PASAJE:
********
Por. Fray Ricardo Corleto OAR, Argentina
El relato de Génesis 4, 8-10
Ante una hermandad del pueblo argentino que se ha pisoteado y que corre serio riesgo de desaparecer, es necesario volvernos a la Palabra de Dios, para que ella nos indique qué clase de fraternidad debemos reinstaurar y cuál no cumple con los objetivos de una auténtica concordia. Nuevamente resuenan en nuestros oídos las palabras del capítulo primero del génesis citadas más arriba: ¿dónde está tu hermano? Y ¿qué has hecho?
“¿Dónde está tu hermano Abel?” Esta penetrante y dura pregunta de Yahvé a Caín abre el relato del “juicio” del primer fratricidio narrado en la historia bíblica. A esta primera pregunta se agrega una segunda no menos punzante y terrible: “¿Qué has hecho?”. Bien sabe Caín dónde está su hermano: su cuerpo exánime yace en la tierra y su sangre “grita” hacia Dios desde el suelo; bien sabe también Caín qué ha hecho con Abel: “Cuando estuvieron en el campo se abalanzó sobre su hermano y lo mató”; también Dios sabe muy bien dónde está Abel y qué ha hecho Caín con su hermano.
Las preguntas de Dios, pues, no tienen por finalidad enterarse de lo sucedido, “porque Él conoce los secretos más profundos”. La pregunta de Yahvé tiene más bien por finalidad “hacer conocer” y reconocer a Caín la profundidad y el carácter sacrílego de su propio pecado; y, en todo caso, abrirle las puertas de la misericordia ante una confesión voluntaria y arrepentida de su delito.
********
DATOS REGISTRADOS:
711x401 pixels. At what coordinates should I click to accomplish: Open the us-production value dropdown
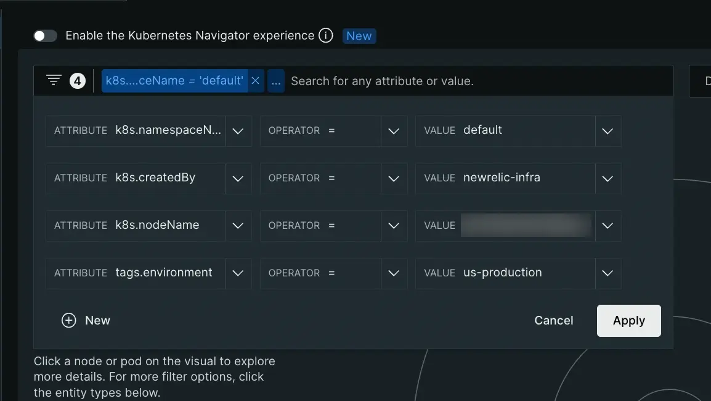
********
LO QUE HARÁS:
• 1. Reproduce sin cambios todo lo que va en el pasaje sobre Caín y Abel desde "Por. Fray Ricardo" hasta "Y ¿qué has hecho?".
• 2. Prolonga el pasaje sobre Caín y Abel a partir de su última oración.
Los datos no intervienen para nada en esto.

LISTA DE RESPUESTAS:
• 1.
Por. Fray Ricardo Corleto OAR, Argentina
El relato de Génesis 4, 8-10
Ante una hermandad del pueblo argentino que se ha pisoteado y que corre serio riesgo de desaparecer, es necesario volvernos a la Palabra de Dios, para que ella nos indique qué clase de fraternidad debemos reinstaurar y cuál no cumple con los objetivos de una auténtica concordia. Nuevamente resuenan en nuestros oídos las palabras del capítulo primero del génesis citadas más arriba: ¿dónde está tu hermano? Y ¿qué has hecho?

• 2.
Ciertamente, este relato bíblico no debe ser interpretado “como un hecho ‘histórico’ que tiene por autores a los hijos del primero hombre, sino como un ‘ejemplo arquetípico’ que pone de manifiesto los efectos de la desobediencia narrada en el capítulo anterior [del Génesis]: después del pecado del hombre contra Dios, se desencadena la lucha del hombre contra el hombre”. Es interesante fijar nuestra atención sobre la frase que acabamos de transcribir: el pecar contra Dios, el intentar declararse “autónomo” de Él, lleva necesariamente a pecar contra el hermano. Digo que es interesante prestar atención a este hecho que, de forma prototípica, nos narra la Escritura Santa, porque éste ha sido, precisamente, uno de los pecados teóricos y prácticos que con mayor profusión se ha perpetrado en la Modernidad, de la cual –querámoslo o no– somos herederos. Para no incurrir en una digresión, intentaré abordar más adelante este problema, aunque sólo sea brevemente.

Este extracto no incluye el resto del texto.